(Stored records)
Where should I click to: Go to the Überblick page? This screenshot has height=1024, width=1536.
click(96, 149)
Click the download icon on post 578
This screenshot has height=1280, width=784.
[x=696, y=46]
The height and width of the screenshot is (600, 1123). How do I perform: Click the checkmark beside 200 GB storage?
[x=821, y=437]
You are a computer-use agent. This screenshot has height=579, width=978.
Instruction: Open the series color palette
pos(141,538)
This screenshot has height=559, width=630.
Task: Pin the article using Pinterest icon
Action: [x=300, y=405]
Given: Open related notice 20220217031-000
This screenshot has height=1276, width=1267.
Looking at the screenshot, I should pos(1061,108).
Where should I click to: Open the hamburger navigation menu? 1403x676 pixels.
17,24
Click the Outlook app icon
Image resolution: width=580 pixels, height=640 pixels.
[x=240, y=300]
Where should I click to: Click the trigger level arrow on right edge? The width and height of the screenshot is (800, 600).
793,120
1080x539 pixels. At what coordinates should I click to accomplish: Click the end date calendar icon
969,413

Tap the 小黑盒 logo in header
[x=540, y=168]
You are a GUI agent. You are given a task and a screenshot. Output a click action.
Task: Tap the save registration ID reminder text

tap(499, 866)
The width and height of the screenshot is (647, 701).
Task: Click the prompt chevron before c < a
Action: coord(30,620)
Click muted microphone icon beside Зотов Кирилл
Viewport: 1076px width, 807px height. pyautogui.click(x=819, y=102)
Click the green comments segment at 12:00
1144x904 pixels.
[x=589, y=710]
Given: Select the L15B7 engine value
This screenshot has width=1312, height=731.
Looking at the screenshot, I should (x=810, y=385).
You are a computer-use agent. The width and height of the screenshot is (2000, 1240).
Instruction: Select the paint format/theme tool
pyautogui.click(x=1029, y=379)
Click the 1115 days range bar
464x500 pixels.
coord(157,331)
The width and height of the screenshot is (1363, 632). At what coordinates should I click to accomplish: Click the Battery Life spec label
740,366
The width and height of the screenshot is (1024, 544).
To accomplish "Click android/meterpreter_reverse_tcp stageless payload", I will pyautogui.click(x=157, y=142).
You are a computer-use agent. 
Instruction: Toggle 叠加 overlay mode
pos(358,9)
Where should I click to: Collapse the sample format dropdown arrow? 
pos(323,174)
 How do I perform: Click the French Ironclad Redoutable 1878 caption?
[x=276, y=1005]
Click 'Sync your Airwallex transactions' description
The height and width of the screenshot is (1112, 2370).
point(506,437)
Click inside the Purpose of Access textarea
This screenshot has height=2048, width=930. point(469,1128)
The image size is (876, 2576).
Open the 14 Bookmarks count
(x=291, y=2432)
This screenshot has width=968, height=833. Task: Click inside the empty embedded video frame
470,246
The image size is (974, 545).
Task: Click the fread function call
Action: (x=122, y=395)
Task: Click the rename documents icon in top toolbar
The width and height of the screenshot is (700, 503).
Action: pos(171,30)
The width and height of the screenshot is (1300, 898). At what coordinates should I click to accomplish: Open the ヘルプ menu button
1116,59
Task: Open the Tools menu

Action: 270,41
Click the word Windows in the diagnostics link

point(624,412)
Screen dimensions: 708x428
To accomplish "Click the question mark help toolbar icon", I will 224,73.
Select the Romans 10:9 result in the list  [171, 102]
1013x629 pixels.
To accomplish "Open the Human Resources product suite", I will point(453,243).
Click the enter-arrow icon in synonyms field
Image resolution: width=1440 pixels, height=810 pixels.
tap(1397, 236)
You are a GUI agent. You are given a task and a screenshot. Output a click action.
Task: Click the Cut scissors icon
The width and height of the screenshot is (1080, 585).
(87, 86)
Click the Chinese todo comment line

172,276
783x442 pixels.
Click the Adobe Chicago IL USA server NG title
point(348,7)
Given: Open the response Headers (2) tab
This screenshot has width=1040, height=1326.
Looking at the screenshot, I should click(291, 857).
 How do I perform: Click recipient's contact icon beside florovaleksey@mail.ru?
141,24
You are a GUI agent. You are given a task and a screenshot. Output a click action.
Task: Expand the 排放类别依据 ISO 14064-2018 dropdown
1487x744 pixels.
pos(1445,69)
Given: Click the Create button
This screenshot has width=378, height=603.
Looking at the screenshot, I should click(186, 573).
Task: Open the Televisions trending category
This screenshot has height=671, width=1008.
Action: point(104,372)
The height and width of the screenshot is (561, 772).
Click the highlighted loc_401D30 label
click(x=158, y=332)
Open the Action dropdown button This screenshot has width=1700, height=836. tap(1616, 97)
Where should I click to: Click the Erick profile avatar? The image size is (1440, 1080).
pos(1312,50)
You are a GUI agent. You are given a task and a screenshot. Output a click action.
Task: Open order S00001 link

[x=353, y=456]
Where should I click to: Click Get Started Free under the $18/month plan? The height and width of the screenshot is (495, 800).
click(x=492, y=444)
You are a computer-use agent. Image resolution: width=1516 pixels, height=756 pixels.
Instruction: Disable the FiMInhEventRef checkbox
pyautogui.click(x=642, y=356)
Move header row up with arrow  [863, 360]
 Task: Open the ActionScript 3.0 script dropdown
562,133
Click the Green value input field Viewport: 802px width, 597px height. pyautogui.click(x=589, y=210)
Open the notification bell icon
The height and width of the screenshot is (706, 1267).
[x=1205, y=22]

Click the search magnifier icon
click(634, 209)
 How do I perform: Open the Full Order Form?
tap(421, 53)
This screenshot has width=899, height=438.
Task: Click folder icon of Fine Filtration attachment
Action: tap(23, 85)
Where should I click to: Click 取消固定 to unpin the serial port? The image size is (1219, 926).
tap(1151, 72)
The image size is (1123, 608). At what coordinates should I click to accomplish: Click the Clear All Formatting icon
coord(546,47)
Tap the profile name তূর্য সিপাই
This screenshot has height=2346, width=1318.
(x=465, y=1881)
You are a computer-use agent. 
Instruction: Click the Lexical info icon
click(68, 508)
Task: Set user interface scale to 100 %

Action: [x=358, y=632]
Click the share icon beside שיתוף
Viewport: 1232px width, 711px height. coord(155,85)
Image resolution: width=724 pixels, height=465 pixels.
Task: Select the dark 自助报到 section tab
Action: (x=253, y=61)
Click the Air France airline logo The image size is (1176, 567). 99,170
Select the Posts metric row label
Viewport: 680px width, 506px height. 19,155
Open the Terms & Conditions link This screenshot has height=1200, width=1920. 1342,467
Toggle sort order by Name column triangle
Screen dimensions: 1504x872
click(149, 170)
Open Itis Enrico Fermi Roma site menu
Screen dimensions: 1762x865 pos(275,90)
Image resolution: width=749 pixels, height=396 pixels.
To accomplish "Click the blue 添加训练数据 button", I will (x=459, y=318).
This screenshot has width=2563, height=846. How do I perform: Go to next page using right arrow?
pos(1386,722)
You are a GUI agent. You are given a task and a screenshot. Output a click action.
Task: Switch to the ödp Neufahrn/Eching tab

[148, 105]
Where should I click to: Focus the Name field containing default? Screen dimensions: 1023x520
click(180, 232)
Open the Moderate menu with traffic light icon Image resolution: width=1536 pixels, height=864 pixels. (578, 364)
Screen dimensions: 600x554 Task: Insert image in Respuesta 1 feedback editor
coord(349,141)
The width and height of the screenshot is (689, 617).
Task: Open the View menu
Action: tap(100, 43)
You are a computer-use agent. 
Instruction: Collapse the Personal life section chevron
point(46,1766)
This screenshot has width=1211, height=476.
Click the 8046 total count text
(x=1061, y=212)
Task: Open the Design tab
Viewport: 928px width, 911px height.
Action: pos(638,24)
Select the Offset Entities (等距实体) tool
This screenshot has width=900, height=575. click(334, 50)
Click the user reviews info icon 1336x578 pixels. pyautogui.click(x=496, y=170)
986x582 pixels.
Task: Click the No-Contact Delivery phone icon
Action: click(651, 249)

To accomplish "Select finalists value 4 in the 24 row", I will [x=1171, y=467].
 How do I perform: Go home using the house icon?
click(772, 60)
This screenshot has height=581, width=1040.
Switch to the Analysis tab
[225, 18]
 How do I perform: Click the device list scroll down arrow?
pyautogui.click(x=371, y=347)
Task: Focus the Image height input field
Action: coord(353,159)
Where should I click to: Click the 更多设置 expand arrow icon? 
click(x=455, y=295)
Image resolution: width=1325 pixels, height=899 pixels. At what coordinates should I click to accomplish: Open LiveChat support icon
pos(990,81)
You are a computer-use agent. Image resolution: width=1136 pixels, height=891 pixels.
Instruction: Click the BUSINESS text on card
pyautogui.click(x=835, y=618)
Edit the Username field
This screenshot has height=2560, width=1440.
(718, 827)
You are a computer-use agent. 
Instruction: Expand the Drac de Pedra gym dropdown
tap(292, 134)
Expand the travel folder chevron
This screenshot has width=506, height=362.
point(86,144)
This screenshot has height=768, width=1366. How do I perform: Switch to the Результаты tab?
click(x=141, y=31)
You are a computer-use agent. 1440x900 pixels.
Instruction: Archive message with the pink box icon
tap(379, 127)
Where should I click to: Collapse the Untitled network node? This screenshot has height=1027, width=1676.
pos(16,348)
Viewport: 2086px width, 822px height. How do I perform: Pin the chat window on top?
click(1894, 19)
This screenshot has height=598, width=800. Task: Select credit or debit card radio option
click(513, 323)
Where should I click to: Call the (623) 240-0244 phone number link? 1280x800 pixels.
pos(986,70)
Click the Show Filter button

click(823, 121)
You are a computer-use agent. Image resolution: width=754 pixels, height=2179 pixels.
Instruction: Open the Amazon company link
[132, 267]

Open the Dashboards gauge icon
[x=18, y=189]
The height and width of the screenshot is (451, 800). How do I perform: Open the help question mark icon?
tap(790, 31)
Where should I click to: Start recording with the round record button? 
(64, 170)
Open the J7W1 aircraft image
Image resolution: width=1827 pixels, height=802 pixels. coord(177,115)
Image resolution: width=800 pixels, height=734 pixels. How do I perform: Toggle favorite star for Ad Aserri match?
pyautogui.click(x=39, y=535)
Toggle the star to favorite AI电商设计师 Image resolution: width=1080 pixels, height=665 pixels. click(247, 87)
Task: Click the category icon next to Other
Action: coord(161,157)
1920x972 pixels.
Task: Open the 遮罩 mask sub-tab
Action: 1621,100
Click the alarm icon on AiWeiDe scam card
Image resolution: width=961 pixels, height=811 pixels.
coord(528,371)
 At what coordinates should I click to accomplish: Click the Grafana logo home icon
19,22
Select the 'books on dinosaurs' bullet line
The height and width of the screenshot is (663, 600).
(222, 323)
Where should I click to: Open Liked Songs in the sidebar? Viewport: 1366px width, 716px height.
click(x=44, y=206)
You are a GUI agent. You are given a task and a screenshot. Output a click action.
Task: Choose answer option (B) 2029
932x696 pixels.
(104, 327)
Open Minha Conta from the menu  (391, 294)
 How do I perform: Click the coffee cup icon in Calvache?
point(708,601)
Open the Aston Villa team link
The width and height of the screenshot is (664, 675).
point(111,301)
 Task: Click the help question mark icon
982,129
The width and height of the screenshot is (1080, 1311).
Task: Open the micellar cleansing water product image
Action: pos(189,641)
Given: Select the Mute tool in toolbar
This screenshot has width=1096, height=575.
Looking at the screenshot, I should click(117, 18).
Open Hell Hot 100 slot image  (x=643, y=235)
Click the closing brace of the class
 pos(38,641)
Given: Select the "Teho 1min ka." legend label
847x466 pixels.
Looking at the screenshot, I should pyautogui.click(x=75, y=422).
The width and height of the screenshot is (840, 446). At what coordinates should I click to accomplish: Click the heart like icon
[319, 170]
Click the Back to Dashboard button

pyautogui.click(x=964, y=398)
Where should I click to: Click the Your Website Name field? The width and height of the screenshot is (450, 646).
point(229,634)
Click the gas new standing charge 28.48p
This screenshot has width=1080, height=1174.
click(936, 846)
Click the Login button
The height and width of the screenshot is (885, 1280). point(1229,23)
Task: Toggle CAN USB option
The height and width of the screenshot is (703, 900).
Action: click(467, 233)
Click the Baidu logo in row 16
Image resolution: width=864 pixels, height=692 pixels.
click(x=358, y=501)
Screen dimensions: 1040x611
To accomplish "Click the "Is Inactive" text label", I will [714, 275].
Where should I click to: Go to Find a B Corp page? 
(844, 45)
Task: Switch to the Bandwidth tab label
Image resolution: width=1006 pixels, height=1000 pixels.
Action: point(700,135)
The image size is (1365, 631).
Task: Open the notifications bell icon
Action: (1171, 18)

- **What is required**:
From the records above, count the lines that contain "toolbar". Only the number should be written.

- **Result of this task**:
3